##### Records for the task

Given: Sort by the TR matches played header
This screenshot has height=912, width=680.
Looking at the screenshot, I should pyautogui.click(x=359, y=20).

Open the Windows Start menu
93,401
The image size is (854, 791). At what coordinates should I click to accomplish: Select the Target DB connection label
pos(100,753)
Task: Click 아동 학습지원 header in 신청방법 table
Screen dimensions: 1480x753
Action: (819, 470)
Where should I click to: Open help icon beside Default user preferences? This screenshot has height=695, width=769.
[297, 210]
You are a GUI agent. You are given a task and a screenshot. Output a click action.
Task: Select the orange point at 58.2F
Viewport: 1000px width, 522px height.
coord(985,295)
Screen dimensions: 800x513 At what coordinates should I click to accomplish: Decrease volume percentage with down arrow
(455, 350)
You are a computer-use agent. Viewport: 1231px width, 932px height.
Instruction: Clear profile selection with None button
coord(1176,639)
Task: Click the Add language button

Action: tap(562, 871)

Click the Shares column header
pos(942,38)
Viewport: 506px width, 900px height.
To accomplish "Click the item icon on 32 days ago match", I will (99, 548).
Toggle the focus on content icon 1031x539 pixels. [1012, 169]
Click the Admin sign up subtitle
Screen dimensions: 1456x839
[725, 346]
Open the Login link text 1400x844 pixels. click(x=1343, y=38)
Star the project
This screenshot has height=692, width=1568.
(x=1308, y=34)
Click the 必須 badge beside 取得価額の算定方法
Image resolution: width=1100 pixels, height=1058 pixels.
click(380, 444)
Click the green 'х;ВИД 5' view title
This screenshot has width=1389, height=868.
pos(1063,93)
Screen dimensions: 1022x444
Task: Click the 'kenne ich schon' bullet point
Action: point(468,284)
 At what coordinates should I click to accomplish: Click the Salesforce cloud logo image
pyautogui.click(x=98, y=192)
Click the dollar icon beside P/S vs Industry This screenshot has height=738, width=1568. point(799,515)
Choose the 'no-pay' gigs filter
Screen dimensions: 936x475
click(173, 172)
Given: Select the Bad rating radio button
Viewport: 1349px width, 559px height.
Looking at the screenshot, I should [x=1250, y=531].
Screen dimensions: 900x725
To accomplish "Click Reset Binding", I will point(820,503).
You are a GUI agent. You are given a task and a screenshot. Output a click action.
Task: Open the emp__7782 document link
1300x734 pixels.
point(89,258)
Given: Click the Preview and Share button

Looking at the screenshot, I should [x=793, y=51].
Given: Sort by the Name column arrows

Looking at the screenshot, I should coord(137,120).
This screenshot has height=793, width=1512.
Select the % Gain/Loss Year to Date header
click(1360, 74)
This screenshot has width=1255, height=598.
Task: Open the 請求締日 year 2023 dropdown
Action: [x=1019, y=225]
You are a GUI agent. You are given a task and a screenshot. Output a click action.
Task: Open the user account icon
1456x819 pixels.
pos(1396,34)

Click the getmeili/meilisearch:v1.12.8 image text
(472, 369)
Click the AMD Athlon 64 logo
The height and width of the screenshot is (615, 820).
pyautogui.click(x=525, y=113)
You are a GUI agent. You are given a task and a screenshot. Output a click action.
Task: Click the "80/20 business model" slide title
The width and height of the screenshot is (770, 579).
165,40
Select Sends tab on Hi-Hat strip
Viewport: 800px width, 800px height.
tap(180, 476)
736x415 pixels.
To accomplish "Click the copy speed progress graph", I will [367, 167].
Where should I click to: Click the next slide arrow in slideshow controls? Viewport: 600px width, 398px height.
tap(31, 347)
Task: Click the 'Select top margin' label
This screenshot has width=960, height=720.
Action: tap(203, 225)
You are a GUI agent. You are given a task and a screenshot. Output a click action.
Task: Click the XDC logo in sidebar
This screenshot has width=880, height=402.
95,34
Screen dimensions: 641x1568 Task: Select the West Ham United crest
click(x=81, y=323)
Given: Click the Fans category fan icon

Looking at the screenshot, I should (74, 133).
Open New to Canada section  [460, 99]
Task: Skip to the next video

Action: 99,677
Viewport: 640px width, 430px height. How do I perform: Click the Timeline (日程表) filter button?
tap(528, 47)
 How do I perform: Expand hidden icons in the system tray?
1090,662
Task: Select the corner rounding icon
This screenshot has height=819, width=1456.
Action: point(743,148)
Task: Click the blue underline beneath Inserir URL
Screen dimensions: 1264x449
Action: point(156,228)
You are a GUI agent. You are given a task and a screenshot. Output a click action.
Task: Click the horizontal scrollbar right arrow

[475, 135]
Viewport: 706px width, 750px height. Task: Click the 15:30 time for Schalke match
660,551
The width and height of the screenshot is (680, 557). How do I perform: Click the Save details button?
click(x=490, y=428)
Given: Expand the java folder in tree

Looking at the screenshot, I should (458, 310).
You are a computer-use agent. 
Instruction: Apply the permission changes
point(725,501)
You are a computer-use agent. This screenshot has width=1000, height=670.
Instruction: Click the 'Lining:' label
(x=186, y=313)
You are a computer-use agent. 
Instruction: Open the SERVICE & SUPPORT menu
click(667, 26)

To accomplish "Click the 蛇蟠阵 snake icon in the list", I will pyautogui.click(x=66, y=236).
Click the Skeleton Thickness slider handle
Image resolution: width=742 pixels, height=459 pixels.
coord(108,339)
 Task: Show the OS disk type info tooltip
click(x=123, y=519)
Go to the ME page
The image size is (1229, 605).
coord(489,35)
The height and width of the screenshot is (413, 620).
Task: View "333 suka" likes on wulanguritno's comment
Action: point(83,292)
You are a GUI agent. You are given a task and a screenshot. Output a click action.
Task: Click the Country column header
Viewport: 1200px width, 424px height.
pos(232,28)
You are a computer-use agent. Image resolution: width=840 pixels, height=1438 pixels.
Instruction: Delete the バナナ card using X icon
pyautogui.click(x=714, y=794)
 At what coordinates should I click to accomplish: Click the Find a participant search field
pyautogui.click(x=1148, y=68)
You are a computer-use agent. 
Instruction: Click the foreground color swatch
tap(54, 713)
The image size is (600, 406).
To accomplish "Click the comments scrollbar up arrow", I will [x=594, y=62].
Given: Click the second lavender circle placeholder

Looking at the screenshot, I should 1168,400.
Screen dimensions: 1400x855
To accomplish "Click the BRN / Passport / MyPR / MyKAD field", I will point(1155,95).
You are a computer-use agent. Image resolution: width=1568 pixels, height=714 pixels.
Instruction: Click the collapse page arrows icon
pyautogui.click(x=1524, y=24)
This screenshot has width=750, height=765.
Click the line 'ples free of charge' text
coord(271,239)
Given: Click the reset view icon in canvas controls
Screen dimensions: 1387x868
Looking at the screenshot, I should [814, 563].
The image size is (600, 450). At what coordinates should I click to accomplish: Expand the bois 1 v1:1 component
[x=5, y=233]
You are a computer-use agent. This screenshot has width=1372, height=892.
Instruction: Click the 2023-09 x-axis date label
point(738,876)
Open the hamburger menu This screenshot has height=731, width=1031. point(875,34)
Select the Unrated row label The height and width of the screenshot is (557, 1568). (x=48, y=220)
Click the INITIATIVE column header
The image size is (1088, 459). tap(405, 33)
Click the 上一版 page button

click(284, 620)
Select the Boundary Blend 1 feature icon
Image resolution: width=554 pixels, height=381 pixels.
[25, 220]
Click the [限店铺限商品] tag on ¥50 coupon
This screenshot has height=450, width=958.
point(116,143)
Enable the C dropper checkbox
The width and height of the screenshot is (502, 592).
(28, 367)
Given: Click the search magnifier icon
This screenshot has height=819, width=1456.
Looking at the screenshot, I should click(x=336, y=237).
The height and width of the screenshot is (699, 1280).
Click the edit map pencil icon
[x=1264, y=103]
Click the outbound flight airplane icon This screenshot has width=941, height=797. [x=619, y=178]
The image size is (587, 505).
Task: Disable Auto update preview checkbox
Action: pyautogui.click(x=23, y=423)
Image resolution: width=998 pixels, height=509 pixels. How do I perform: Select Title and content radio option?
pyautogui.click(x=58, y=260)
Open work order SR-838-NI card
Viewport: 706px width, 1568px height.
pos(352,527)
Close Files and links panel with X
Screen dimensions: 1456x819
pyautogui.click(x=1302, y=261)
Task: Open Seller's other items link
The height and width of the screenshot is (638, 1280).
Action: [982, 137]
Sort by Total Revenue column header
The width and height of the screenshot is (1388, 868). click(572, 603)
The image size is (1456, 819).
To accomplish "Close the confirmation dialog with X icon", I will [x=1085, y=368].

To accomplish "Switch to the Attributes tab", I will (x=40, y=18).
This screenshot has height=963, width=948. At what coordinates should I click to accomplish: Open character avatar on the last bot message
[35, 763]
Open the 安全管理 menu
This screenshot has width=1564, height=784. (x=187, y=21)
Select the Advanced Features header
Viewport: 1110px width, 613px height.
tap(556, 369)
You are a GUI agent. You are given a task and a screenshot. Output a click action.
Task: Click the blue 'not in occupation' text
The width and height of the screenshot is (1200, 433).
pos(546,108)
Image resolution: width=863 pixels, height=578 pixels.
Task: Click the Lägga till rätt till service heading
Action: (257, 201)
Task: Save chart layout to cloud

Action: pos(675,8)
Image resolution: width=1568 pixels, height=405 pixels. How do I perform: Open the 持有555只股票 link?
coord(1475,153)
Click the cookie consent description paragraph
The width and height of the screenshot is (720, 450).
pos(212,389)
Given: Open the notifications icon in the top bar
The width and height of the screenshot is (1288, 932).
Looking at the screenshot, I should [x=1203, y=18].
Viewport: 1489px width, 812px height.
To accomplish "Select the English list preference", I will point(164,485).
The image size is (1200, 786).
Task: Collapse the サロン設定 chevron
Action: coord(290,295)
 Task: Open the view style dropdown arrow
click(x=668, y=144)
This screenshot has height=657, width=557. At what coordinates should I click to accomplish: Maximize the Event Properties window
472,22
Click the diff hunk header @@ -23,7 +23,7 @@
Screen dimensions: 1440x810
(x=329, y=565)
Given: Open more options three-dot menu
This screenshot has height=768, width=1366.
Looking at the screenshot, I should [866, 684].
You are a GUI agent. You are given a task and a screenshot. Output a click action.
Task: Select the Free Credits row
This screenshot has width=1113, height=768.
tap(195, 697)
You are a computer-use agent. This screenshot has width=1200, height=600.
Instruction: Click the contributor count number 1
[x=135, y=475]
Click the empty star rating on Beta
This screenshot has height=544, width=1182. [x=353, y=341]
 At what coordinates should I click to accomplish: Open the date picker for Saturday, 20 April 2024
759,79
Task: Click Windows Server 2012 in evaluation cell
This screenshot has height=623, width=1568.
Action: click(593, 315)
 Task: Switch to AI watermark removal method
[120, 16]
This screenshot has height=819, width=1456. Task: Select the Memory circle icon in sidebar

##########

> _Given request_:
Rewrite the rows from the line with "Task: Click the 'Select top margin' label" to the line with "click(x=81, y=323)", changing "sidebar" to "side panel" and leaving everything else as it is.

> _Result below_:
Task: Click the 'Select top margin' label
This screenshot has width=960, height=720.
Action: tap(203, 225)
You are a GUI agent. You are given a task and a screenshot. Output a click action.
Task: Click the XDC logo in side panel
This screenshot has width=880, height=402.
95,34
Screen dimensions: 641x1568 Task: Select the West Ham United crest
click(x=81, y=323)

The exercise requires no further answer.